Please transcribe, exactly and only, the lines of the records below from the one holding "The height and width of the screenshot is (538, 737)." to the very end.
Segment Start: DATA TO EXAMINE
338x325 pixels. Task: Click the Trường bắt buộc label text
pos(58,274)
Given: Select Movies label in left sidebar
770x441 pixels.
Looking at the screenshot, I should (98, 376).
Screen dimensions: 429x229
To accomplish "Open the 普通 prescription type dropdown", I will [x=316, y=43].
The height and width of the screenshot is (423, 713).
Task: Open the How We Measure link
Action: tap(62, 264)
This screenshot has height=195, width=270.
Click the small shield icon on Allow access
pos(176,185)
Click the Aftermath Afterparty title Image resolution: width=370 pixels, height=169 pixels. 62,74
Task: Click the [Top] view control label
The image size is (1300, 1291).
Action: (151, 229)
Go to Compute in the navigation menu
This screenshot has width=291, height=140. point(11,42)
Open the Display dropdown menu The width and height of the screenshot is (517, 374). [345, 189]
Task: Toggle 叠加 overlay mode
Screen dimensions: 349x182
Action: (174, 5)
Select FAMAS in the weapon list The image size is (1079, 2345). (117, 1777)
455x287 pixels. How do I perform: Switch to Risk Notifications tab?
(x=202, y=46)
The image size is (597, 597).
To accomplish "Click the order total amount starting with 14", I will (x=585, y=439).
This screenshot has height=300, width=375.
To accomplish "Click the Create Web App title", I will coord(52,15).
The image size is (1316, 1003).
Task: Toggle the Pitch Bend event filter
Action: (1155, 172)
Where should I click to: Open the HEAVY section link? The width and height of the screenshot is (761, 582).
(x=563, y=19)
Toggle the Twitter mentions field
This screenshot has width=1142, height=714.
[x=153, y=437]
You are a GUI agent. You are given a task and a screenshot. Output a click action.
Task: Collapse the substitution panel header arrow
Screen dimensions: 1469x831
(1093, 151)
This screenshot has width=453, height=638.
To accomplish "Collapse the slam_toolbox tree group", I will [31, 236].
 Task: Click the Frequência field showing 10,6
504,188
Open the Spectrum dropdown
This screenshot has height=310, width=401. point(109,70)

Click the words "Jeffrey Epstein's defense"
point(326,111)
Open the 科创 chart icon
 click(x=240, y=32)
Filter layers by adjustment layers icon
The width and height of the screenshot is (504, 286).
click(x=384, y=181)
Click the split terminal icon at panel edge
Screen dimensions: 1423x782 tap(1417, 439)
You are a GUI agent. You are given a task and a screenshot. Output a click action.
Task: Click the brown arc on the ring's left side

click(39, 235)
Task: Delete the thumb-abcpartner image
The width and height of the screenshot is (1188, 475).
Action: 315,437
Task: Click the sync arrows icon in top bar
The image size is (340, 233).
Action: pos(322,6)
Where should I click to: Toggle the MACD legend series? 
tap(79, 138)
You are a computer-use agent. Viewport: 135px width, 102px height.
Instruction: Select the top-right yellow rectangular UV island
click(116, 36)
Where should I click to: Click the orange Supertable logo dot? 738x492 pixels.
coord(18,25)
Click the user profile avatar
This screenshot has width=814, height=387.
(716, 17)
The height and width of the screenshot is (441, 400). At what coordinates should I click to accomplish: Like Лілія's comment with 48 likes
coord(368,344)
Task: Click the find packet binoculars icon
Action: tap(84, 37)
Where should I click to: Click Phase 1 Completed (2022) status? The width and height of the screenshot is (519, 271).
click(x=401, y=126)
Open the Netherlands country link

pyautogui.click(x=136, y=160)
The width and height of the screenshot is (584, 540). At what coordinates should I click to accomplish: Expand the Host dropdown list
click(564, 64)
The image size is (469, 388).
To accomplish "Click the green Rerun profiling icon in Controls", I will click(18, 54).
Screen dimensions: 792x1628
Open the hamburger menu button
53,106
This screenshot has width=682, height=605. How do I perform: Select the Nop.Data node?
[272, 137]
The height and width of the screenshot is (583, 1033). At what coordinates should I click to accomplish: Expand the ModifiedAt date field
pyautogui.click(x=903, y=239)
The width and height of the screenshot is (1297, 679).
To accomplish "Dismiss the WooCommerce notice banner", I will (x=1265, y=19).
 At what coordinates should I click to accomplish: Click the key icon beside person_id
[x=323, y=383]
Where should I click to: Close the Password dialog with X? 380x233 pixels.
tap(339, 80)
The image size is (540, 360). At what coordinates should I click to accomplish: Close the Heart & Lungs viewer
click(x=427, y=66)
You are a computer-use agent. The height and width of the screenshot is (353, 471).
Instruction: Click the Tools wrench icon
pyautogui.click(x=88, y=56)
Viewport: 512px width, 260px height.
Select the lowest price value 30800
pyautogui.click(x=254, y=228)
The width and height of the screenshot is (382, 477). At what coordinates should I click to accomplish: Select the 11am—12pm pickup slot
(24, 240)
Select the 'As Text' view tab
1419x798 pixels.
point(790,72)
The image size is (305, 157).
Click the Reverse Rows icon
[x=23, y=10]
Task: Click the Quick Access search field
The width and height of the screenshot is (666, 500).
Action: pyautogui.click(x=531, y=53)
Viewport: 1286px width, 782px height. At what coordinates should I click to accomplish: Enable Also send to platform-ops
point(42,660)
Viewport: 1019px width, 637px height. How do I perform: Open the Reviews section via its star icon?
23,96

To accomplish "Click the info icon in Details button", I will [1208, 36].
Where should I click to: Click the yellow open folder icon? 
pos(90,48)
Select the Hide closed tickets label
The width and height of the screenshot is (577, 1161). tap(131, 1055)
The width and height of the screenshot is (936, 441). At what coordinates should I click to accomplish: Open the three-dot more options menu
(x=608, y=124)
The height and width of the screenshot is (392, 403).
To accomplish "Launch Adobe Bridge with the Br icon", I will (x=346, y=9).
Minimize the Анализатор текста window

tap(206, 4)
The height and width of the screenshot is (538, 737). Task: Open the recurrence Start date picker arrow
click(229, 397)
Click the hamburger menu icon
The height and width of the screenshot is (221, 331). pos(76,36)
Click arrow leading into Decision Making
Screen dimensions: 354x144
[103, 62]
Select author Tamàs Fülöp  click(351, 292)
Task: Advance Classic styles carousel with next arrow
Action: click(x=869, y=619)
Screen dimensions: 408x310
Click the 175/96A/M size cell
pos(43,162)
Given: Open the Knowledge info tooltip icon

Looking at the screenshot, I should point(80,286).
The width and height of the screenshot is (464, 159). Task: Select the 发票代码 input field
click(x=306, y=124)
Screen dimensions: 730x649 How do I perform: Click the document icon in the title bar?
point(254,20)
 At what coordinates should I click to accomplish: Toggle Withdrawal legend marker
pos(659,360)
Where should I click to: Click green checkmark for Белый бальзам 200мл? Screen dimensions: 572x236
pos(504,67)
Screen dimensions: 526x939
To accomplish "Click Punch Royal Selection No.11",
Segment End: DATA TO EXAMINE
YOUR SOLUTION:
The height and width of the screenshot is (538, 737). Task: Open the recurrence Start date picker arrow
click(229, 397)
Click the hamburger menu icon
The height and width of the screenshot is (221, 331). pos(76,36)
Click arrow leading into Decision Making
Screen dimensions: 354x144
[103, 62]
Select author Tamàs Fülöp  click(351, 292)
Task: Advance Classic styles carousel with next arrow
Action: click(x=869, y=619)
Screen dimensions: 408x310
Click the 175/96A/M size cell
pos(43,162)
Given: Open the Knowledge info tooltip icon

Looking at the screenshot, I should point(80,286).
The width and height of the screenshot is (464, 159). Task: Select the 发票代码 input field
click(x=306, y=124)
Screen dimensions: 730x649 How do I perform: Click the document icon in the title bar?
point(254,20)
 At what coordinates should I click to accomplish: Toggle Withdrawal legend marker
pos(659,360)
Where should I click to: Click green checkmark for Белый бальзам 200мл? Screen dimensions: 572x236
pos(504,67)
Screen dimensions: 526x939
To accomplish "Click Punch Royal Selection No.11",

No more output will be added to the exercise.